WHAT THE EXERCISE ASKS:
Up to and including the line that contains "[rss] (1118, 42)", return every line from the start of the data, unchanged.

MATERIAL FOR THIS TASK:
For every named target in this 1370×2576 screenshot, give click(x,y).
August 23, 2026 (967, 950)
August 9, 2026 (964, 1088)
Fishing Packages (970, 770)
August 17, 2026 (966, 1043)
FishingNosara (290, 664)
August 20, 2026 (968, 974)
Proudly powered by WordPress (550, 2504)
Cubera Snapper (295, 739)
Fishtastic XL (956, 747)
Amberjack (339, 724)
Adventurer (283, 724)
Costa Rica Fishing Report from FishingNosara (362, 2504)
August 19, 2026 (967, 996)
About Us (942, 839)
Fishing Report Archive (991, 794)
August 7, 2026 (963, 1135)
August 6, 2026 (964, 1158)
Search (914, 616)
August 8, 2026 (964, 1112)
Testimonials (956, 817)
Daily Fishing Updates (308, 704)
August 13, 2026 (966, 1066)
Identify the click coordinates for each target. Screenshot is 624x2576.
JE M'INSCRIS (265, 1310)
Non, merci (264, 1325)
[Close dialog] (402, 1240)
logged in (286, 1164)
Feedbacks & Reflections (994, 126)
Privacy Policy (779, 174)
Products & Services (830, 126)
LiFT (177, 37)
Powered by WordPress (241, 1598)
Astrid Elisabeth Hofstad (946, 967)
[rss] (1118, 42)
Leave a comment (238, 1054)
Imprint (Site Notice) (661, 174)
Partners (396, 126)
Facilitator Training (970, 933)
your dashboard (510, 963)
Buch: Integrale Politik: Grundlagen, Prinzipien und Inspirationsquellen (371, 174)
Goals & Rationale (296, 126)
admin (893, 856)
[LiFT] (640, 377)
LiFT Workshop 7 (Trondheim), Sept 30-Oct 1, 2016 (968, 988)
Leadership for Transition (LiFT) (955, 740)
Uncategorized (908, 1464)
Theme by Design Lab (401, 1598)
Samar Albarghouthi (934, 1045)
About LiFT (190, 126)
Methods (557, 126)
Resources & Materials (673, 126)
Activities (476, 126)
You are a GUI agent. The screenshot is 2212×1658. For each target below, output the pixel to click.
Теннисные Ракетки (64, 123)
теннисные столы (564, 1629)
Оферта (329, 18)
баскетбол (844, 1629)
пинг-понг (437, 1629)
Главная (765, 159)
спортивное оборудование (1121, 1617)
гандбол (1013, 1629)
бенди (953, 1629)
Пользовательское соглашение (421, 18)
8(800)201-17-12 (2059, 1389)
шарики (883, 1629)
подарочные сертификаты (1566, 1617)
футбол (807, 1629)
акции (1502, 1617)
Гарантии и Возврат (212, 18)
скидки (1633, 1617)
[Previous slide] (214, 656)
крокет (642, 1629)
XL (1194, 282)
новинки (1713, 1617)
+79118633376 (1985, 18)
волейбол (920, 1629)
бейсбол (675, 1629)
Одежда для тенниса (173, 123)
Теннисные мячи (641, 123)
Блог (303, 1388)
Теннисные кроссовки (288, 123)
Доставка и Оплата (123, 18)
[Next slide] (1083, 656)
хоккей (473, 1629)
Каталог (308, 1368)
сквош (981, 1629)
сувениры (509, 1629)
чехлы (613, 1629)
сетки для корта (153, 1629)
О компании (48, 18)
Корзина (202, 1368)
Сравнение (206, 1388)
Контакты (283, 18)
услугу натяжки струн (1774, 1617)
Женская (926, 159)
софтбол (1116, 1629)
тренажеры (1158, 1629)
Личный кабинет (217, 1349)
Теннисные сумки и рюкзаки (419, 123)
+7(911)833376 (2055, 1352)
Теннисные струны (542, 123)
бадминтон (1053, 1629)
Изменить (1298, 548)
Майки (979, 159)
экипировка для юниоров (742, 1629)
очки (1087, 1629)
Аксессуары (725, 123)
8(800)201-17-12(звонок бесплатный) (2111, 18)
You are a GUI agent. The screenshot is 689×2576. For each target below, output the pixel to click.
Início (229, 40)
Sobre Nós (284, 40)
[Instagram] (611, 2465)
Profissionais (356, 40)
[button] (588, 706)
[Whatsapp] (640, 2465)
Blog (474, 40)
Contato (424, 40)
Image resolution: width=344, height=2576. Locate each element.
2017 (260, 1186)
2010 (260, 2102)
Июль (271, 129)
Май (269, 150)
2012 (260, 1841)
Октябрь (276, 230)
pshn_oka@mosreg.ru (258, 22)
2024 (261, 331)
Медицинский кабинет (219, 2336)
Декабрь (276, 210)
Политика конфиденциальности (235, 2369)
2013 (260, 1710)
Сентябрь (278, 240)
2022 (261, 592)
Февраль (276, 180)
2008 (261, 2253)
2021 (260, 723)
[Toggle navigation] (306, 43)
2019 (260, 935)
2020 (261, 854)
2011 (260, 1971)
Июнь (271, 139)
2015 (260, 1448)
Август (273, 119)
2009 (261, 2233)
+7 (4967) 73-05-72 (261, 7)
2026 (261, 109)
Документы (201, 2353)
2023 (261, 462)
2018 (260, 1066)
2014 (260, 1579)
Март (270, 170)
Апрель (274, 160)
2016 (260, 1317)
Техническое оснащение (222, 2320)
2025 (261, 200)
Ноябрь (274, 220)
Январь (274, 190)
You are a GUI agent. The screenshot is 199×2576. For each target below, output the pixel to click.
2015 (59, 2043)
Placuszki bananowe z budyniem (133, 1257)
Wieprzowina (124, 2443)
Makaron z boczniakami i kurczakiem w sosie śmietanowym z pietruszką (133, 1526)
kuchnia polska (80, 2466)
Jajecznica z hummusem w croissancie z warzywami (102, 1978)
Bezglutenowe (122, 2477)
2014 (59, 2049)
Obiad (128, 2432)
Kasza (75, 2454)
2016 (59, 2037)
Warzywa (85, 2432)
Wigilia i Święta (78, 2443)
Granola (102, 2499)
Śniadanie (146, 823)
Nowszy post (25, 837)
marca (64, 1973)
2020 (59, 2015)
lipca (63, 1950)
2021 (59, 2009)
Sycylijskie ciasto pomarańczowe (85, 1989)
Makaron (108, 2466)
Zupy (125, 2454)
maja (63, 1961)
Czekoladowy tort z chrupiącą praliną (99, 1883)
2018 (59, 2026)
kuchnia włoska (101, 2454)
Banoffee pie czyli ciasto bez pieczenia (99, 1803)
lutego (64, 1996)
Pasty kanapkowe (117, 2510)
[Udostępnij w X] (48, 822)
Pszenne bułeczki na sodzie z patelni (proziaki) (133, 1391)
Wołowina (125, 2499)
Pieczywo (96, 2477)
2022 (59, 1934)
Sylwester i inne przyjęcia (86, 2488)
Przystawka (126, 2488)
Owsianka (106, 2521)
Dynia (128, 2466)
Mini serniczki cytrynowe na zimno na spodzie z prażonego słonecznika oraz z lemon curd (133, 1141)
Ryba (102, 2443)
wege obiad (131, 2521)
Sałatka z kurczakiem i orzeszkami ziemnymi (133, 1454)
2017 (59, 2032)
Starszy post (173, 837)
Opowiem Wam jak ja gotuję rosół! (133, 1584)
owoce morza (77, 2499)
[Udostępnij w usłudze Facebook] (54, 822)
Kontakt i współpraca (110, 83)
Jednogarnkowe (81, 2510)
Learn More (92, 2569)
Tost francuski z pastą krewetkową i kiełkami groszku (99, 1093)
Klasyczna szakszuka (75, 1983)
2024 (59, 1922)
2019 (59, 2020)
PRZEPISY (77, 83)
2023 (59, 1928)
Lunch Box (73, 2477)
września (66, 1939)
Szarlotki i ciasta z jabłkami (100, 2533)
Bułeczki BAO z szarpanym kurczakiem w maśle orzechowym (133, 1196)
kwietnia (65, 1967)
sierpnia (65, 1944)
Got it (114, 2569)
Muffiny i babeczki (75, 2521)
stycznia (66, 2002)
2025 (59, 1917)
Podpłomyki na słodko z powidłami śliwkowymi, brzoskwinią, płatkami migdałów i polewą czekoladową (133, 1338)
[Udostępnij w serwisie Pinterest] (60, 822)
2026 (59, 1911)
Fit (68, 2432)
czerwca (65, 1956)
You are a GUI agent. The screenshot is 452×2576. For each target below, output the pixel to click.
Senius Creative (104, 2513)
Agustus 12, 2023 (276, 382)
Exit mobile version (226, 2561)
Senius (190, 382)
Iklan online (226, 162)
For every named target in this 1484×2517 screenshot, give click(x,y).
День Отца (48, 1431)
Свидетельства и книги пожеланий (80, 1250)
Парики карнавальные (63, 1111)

EXERCISE RESPONSE:
For every named target in this 1370×2576 screenshot, give click(x,y).
August 23, 2026 (967, 950)
August 9, 2026 (964, 1088)
Fishing Packages (970, 770)
August 17, 2026 (966, 1043)
FishingNosara (290, 664)
August 20, 2026 (968, 974)
Proudly powered by WordPress (550, 2504)
Cubera Snapper (295, 739)
Fishtastic XL (956, 747)
Amberjack (339, 724)
Adventurer (283, 724)
Costa Rica Fishing Report from FishingNosara (362, 2504)
August 19, 2026 (967, 996)
About Us (942, 839)
Fishing Report Archive (991, 794)
August 7, 2026 (963, 1135)
August 6, 2026 (964, 1158)
Search (914, 616)
August 8, 2026 (964, 1112)
Testimonials (956, 817)
Daily Fishing Updates (308, 704)
August 13, 2026 (966, 1066)
Identify the click coordinates for each target. Screenshot is 624x2576.
JE M'INSCRIS (265, 1310)
Non, merci (264, 1325)
[Close dialog] (402, 1240)
logged in (286, 1164)
Feedbacks & Reflections (994, 126)
Privacy Policy (779, 174)
Products & Services (830, 126)
LiFT (177, 37)
Powered by WordPress (241, 1598)
Astrid Elisabeth Hofstad (946, 967)
[rss] (1118, 42)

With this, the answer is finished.